Among the entries below, find the lines holding "orange" and copy them.

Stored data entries
################

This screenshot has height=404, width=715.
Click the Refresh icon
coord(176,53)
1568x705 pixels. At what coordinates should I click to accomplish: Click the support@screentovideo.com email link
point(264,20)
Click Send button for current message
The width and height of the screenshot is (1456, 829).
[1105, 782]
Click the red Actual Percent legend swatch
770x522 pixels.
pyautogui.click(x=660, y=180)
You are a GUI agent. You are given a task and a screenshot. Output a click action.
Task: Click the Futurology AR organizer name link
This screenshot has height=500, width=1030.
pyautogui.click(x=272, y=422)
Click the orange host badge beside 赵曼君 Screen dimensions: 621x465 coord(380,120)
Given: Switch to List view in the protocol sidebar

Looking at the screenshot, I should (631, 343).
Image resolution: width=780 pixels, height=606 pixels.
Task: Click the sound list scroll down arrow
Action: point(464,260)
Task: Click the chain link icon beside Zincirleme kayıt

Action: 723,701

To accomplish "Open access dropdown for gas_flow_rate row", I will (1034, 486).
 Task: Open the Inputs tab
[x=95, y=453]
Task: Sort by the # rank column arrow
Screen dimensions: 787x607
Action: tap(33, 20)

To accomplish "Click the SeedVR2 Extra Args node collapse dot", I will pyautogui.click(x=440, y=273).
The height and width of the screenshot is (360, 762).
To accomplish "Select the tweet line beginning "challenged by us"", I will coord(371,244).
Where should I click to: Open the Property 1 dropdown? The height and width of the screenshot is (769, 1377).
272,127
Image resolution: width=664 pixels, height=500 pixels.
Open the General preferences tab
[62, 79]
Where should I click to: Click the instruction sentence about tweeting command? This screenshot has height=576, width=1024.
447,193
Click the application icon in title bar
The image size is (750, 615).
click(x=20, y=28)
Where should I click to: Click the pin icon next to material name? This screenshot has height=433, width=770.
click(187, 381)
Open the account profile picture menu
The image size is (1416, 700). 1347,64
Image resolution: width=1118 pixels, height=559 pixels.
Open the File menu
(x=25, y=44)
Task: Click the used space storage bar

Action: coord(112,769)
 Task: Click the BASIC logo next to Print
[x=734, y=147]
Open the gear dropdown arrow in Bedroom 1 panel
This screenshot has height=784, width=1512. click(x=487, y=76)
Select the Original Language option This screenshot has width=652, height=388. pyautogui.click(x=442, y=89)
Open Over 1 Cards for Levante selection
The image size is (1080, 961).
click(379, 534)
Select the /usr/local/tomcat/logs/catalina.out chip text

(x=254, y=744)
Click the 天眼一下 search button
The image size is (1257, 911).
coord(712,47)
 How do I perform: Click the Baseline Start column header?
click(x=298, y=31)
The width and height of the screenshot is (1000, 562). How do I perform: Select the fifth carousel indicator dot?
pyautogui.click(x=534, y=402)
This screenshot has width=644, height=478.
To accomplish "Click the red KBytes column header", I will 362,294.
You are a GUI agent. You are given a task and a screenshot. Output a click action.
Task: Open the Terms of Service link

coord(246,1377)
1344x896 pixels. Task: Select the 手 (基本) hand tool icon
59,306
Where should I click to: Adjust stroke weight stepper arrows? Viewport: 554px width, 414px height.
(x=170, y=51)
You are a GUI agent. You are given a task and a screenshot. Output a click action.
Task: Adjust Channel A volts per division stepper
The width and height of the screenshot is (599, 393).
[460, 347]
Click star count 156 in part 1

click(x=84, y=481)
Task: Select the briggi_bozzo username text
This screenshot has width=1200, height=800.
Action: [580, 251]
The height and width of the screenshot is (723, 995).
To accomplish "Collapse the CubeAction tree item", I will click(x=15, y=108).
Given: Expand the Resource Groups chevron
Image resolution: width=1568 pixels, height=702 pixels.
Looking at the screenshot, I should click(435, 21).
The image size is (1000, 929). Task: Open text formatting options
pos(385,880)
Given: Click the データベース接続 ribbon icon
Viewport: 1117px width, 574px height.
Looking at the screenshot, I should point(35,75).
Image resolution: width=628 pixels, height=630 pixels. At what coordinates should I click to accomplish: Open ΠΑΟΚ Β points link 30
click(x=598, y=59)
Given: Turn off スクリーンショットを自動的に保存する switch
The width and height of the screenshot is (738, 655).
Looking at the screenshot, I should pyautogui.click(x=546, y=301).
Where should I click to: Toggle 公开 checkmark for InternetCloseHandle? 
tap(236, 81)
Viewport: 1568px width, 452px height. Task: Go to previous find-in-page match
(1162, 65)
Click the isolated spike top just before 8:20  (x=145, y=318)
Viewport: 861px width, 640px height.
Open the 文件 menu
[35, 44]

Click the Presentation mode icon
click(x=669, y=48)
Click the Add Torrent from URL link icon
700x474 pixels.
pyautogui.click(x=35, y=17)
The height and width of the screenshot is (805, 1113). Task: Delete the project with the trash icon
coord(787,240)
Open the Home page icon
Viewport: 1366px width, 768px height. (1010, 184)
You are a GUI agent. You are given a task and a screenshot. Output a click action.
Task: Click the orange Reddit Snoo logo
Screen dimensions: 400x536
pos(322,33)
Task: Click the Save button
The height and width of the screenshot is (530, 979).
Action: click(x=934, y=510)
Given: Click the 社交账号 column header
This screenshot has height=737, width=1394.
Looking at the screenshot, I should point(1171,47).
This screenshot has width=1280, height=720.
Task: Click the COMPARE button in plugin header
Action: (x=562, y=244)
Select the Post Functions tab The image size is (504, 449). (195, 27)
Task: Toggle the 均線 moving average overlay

################

• Your solution:
Click the orange host badge beside 赵曼君 Screen dimensions: 621x465 coord(380,120)
Task: Click the orange Reddit Snoo logo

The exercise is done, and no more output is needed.